O pontífice se referia as leis contrárias aos princípios da Igreja Católica, como as relativas ao aborto, à eutanásia, ao casamento homossexual e à bioética.

O papa Francisco pediu neste sábado aos parlamentares franceses que não hesitem em “derrogar” leis, para que tenham “a qualidade indispensável que eleva e enobrece o ser humano”.

As palavras do Pontífice, que recebeu no Vaticano uma delegação de senadores e deputados provenientes da França, referiam-se claramente a todas as leis contrárias aos princípios da Igreja Católica, como as relativas ao aborto, à eutanásia, ao casamento homossexual e à bioética.

“Seu trabalho é, sem sombra de dúvida, técnico e jurídico, e consiste em propor leis, modificá-las ou derrogá-las”, disse o Papa aos parlamentares presentes.

O Papa também considerou “necessário” dar a estas leis “um suplemento, um espírito, uma alma que reflita não só as modas e ideias do momento, mas que concedam também a qualidade indispensável que eleva e enobrece o ser humano”.

O princípio da laicidade que rege as relações entre o Estado francês e as diferentes religiões não deve traduzir-se em si em uma hostilidade frente à realidade religiosa, ou na exclusão da religião da esfera social e dos debates”, acrescentou o Papa em seu discurso à delegação francesa.

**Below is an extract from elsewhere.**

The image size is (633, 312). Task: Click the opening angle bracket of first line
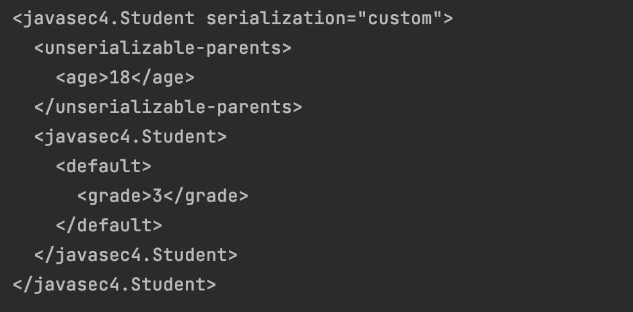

Francisco lembrou que a França, onde foi adotada recentemente uma lei que autoriza o matrimônio entre pessoas do mesmo sexo, é uma “nação que outros países acompanham”. O primeiro casamento entre homossexuais na França foi celebrado no final de maio, onze dias depois da proclamação da lei de “matrimônio para todos”, que foi uma das principais promessas de campanha do presidente socialista François Hollande.